Whistleblower site WikiLeaks has put hundreds of thousands of emails and documents from last year's Sony hack into a searchable online archive.
The website founded by Julian Assange says that its database includes more than 170,000 emails from Sony Pictures Entertainment and a subsidiary, plus more than 30,000 other documents.
In December, Sony suffered a crippling cyberattack ahead of the release of the movie "The Interview," set in North Korea. An unknown organization leaked the documents and other damaging information online, but not in an easily searchable database.
The hacked documents included correspondences that disparaged celebrities, racially charged emails about the president, documents that reveal movie plots and embarrassing personal information that was on Sony's computer network.
In a statement, Assange said the documents show the inner workings of an international company and therefore belong in the public domain.
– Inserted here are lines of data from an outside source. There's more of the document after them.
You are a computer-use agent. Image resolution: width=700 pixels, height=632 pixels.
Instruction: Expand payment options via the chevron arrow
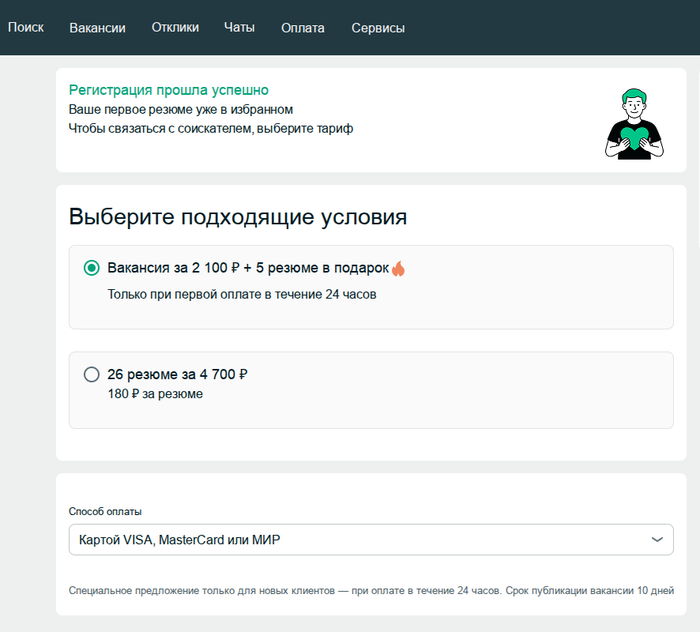[x=657, y=540]
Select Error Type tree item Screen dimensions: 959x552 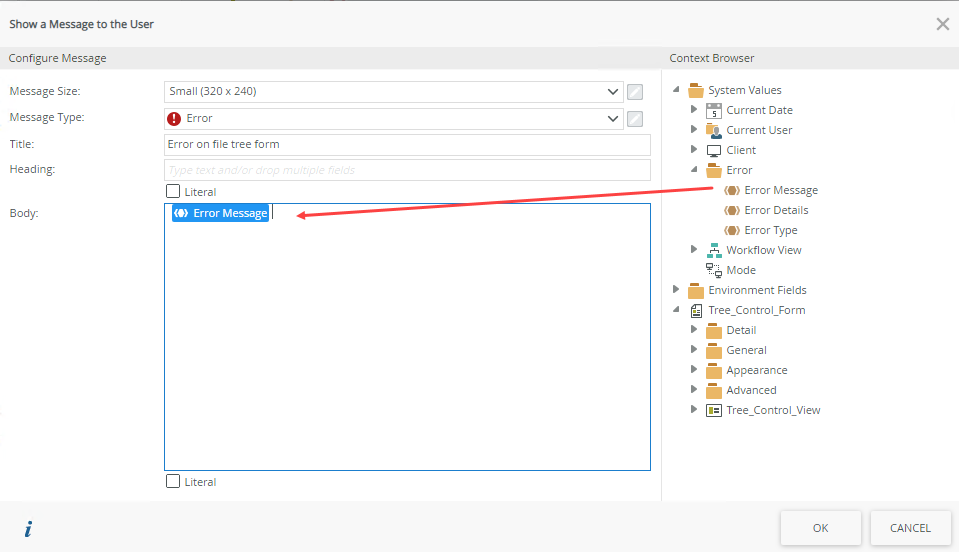(x=770, y=230)
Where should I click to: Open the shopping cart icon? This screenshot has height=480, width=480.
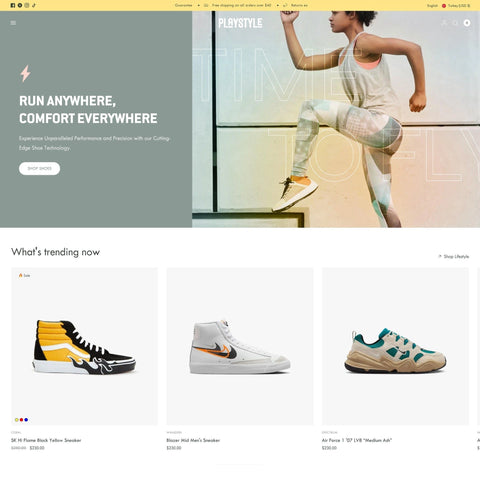tap(467, 23)
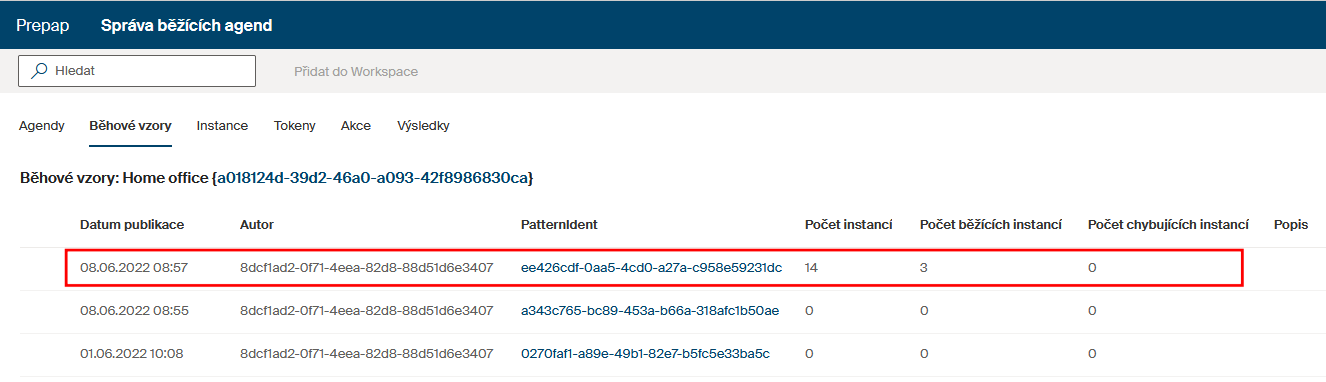Go to the Tokeny tab
This screenshot has height=382, width=1326.
[295, 126]
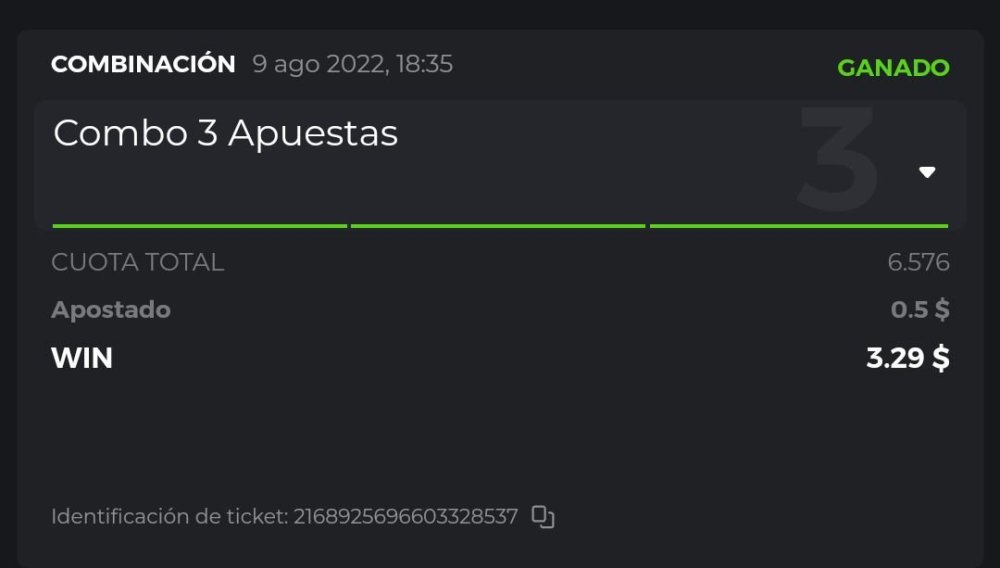Expand the Combo 3 Apuestas dropdown arrow
The width and height of the screenshot is (1000, 568).
[x=927, y=172]
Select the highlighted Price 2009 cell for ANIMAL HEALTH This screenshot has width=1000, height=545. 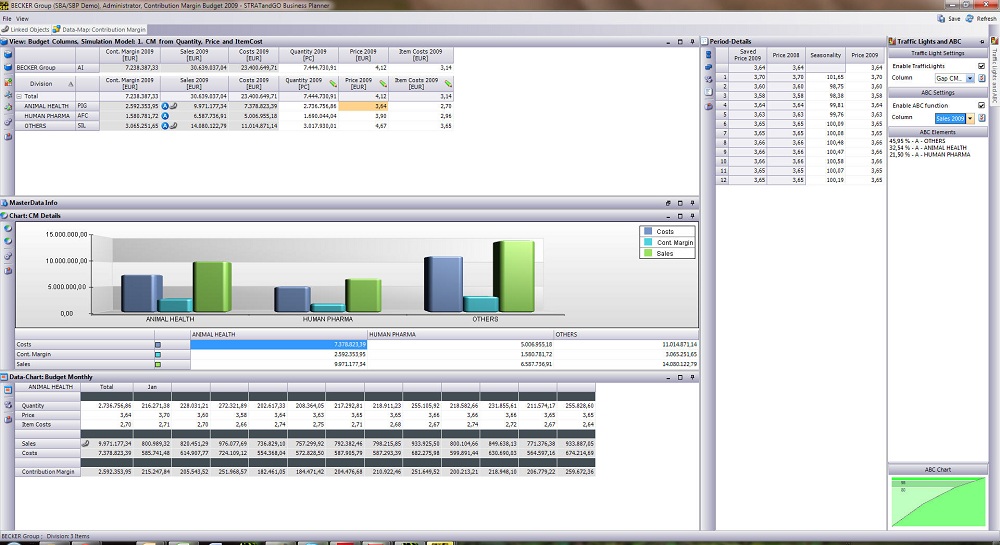coord(364,105)
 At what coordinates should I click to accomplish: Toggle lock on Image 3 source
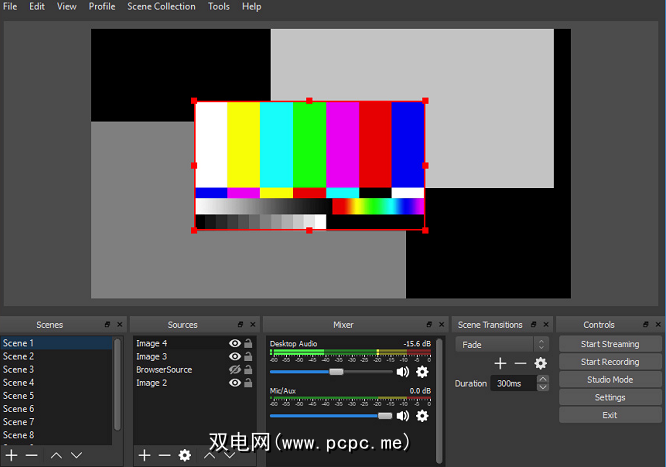point(248,357)
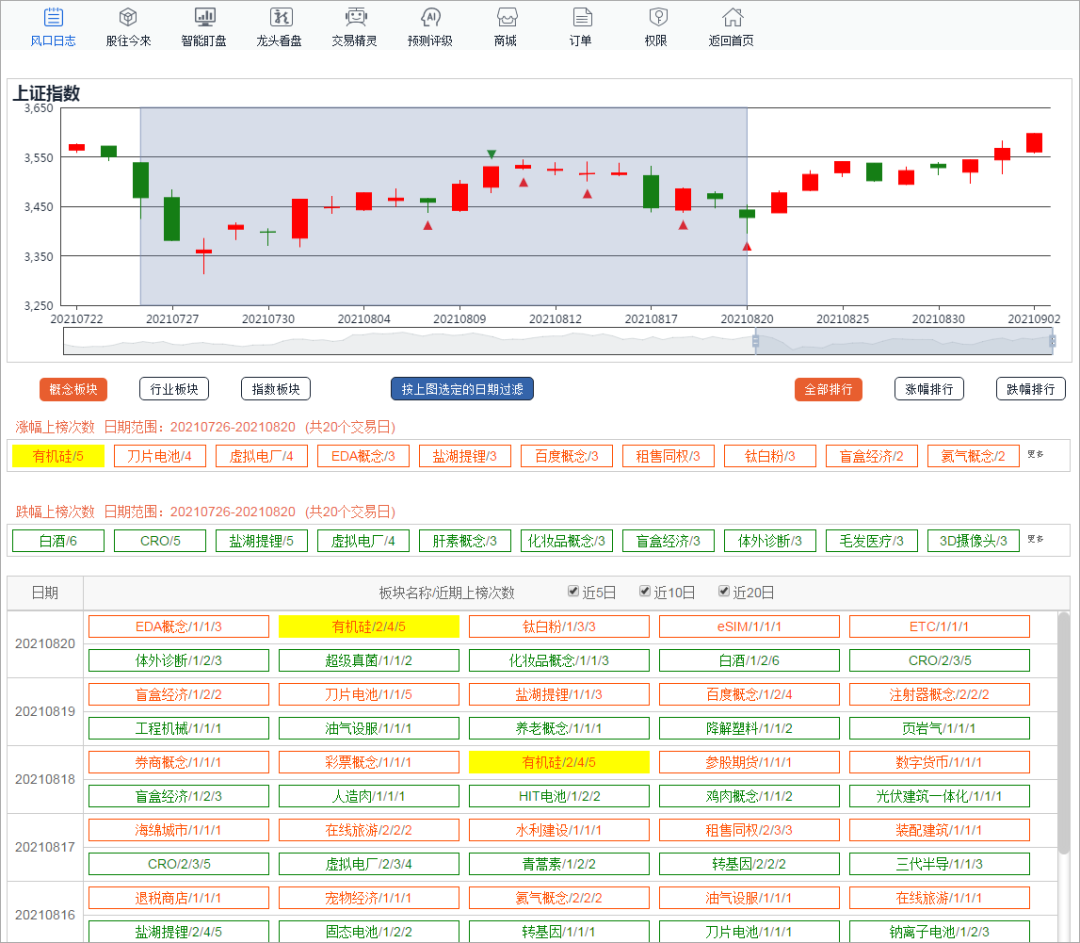Screen dimensions: 1080x943
Task: Select the 涨幅排行 ranking button
Action: (x=929, y=389)
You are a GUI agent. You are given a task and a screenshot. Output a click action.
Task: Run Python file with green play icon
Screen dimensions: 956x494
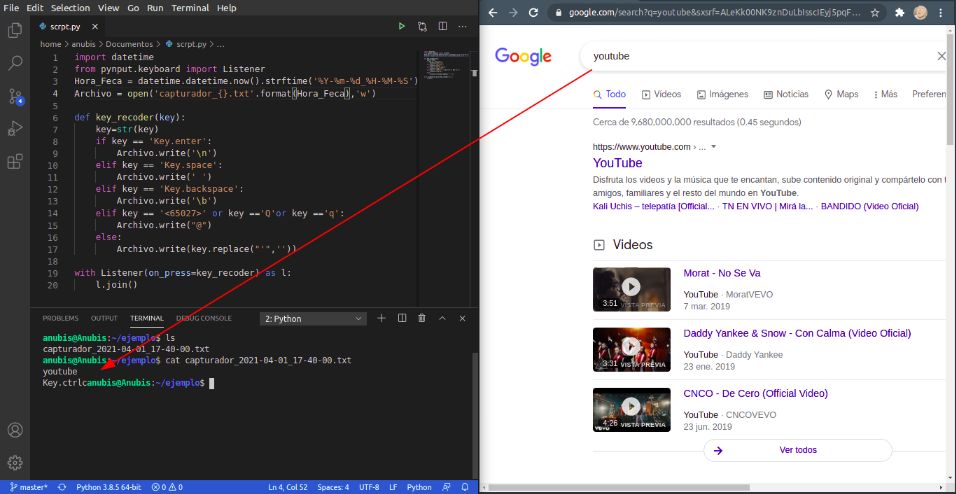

Sony responded in a statement emailed to CBS News: "The cyber-attack on Sony Pictures was a malicious criminal act, and we strongly condemn the indexing of stolen employee and other private and privileged information on WikiLeaks. The attackers used the dissemination of stolen information to try to harm SPE and its employees, and now WikiLeaks regrettably is assisting them in that effort. We vehemently disagree with WikiLeaks' assertion that this material belongs in the public domain and will continue to fight for the safety, security, and privacy of our company and its more than 6,000 employees."